Of equal importance to this resurgence has been the development of performance-related practices, whose model lies in the artist creating and delegating ‘performative’ instructions to others to perform in the absence of the artist. This paradigm is reflected in the work of various artists including La Ribot (Maria Ribot) and is epitomised by Tino Sehgal’s so-called ‘constructed situations’ that require the enactment of his choreographic instructions and scripted speech by performers – or ‘interpreters’ – approved and trained by the artist. Seghal’s constructed situations are enacted in real time and in interaction with an audience inside a museum or a gallery, for instance during his solo exhibition at the Guggenheim, New York, in 2010. In contrast to ephemeral works of Performance Art, Sehgal’s works are exhibited, like other exhibits found in a gallery or a museum, during the entire opening times of the exhibition’s duration.

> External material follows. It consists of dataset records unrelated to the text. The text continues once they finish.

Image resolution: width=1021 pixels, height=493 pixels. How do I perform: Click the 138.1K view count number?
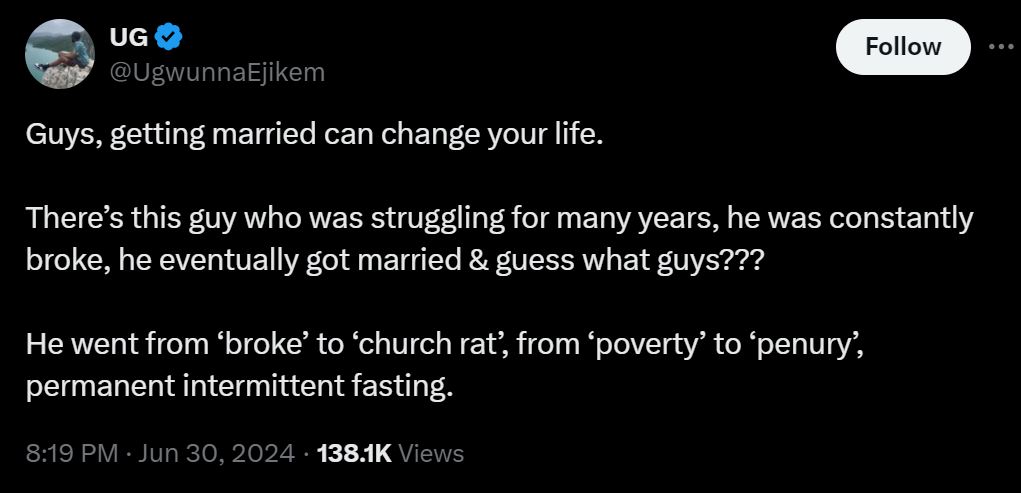tap(353, 453)
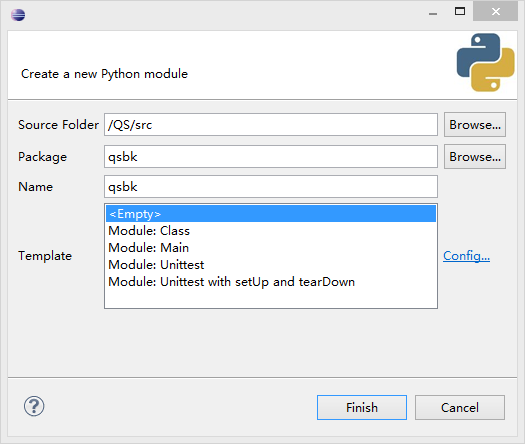Viewport: 525px width, 444px height.
Task: Select the <Empty> template
Action: tap(271, 214)
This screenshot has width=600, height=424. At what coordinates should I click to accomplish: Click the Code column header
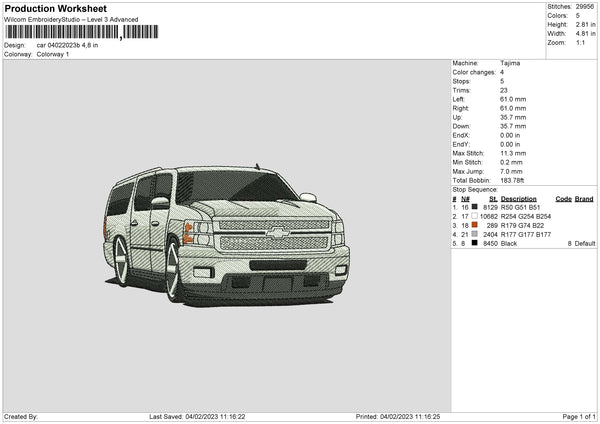[563, 199]
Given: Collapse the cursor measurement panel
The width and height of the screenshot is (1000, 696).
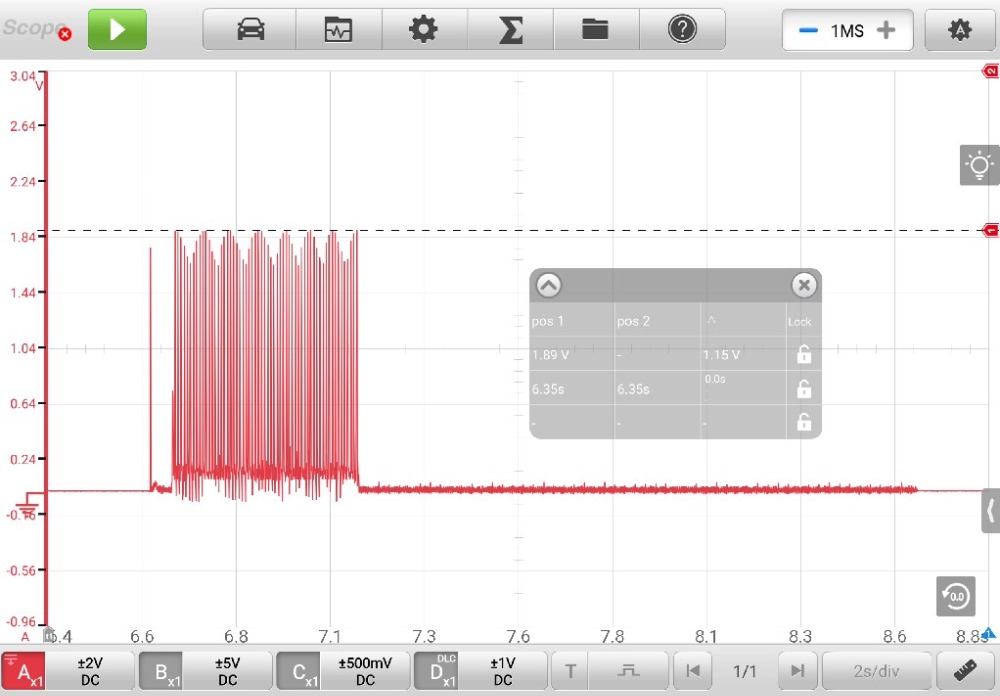Looking at the screenshot, I should 549,286.
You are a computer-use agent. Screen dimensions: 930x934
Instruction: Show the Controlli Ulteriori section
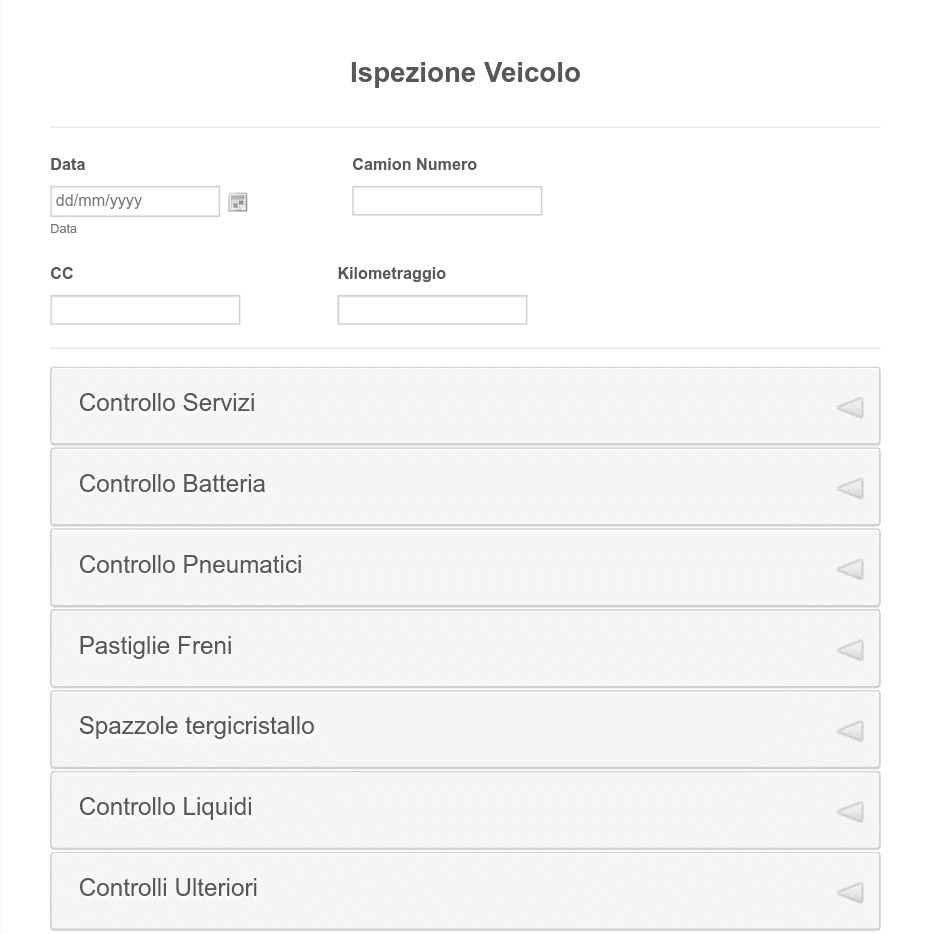tap(465, 892)
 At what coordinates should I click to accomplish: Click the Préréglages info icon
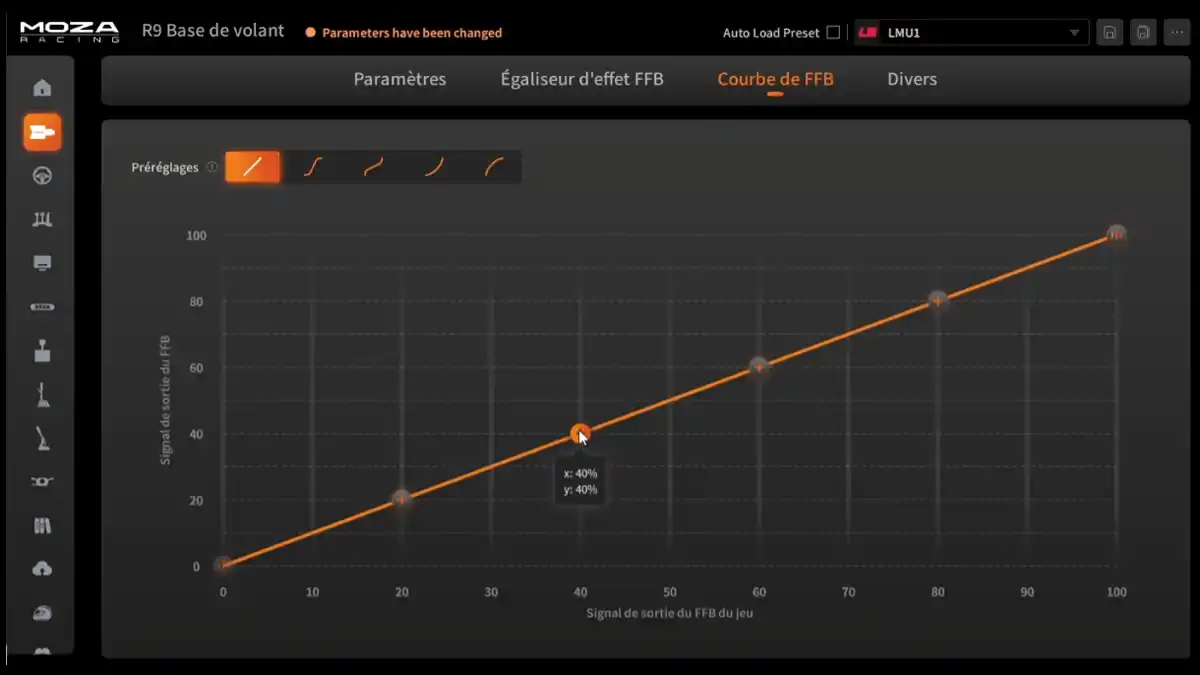click(211, 168)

The dematerialisation of artwork articulated in performance-related art raises complex legal issues as to how artists/performers define the ‘work’, and in particular control its performance and documentation by others. It also raises complex questions concerning legal recognition of authorship of the performance work and legal protection against plagiarism. Finally, it raises questions as to who has legal rights to control the (re)-performance of the work after an artist/performer has transferred ownership of the rights in it – particularly after the artist’s death. Given these questions, it is unsurprising that artists increasingly look to lawyers for answers.
There are three key facets that in particular need to be considered: protection, ownership, and authorship. As will be seen, legal recognition of performance-related art practices is problematic. Performance-related art encompasses an array of open-ended artistic actions/practices which defy established legal categorisation and border on many disciplines and practices, including dance, film, theatre and installation. There is no coherent cultural definition of Performance Art. In effect, virtually any action performed by an artist or by others instructed by an artist can be termed an artistic performance. The lack of materiality inherent in the open-ended and process-based approach of performance-related art (Artlaw AM346) is problematic because the law, particularly intellectual property law, recognises creative works through traditional categories, and techniques and forms that are rigid and largely alien to contemporary performance-related practices; it requires creative works to be fixed in a material form. However, there are two main areas of law that offer some recognition and potential protection for performance-related works: contract and intellectual property.
Protection by Contract
Contracts particularly suit works that are created and disseminated as instructions for performance. As when physical objects are sold and loaned, contracts – preferably written – can ensure that the artist’s instructions and conditions for performing the work are respected and adhered to, and that only those contractually authorised to perform the work may do so.
Sehgal, for example, trusts in the use of oral contracts to ensure that his specific performance requirements are followed. When he sells a limited-edition ‘constructed situation’, it is on condition that ownership is tied to a specific exhibition and that each time the work is re-performed in public one of his assistants attends and administers its performance – thereby contractually restricting the use owners may make of the work.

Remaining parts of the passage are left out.